++++ RECORDS SUPPLIED ++++
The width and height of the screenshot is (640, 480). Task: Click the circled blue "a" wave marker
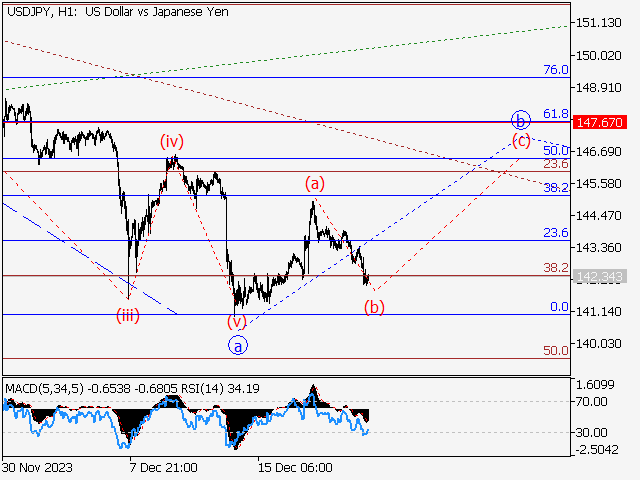coord(237,345)
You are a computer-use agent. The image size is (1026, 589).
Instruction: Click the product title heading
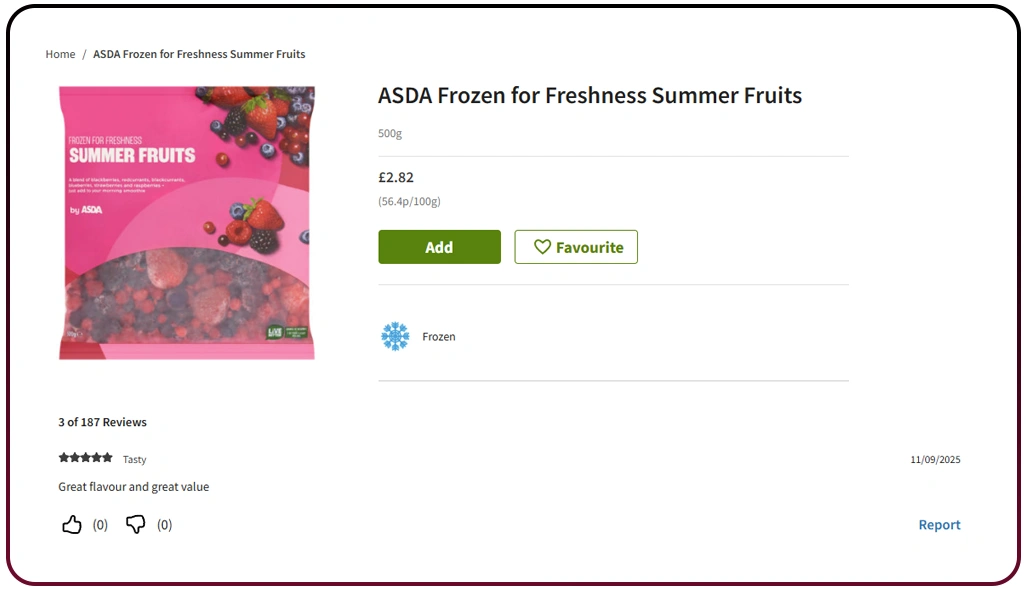(590, 96)
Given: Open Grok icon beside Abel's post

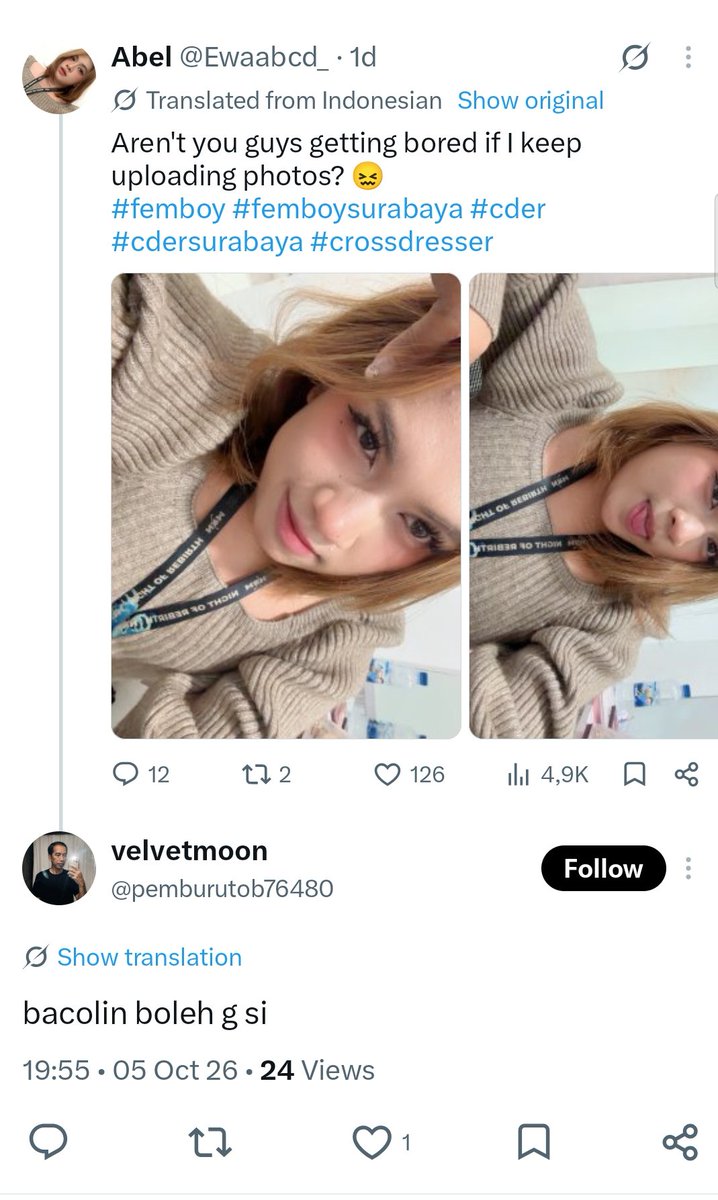Looking at the screenshot, I should click(x=634, y=59).
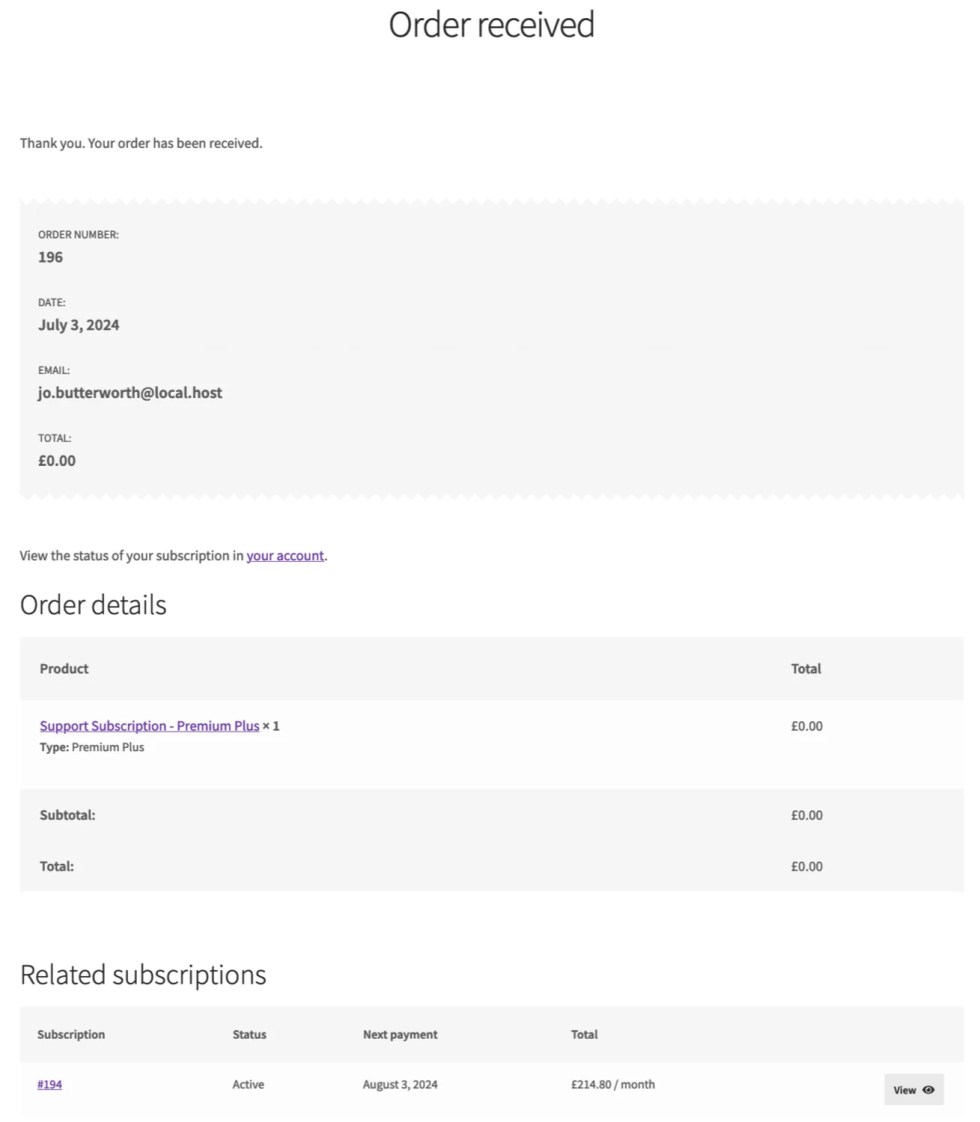
Task: Select the order number 196
Action: click(50, 257)
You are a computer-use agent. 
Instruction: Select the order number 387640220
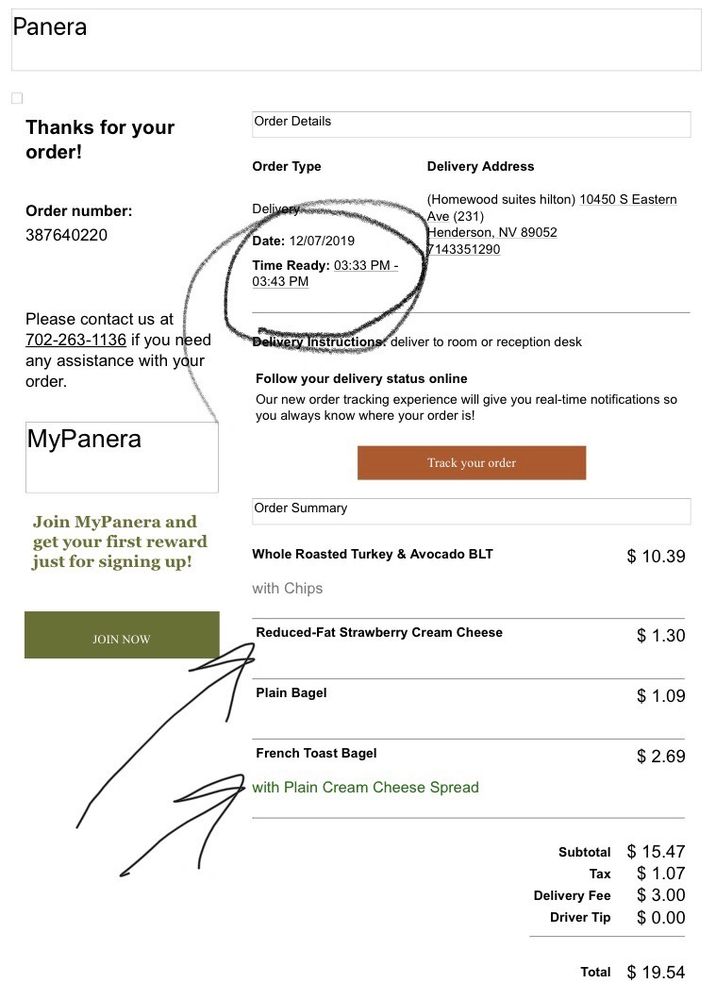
++++
* TO DO: Reproduce every one of the lines above exactly as they appear, omitting the pictures from your answer.

* EXERCISE RESPONSE:
The width and height of the screenshot is (640, 480). Task: Click the circled blue "a" wave marker
coord(237,345)
You are a computer-use agent. The image size is (1026, 589).
Instruction: Click the product title heading
(590, 96)
Given: Open Grok icon beside Abel's post

Looking at the screenshot, I should click(x=634, y=59).
Task: Select the order number 196
Action: click(50, 257)
You are a computer-use agent. 
Instruction: Select the order number 387640220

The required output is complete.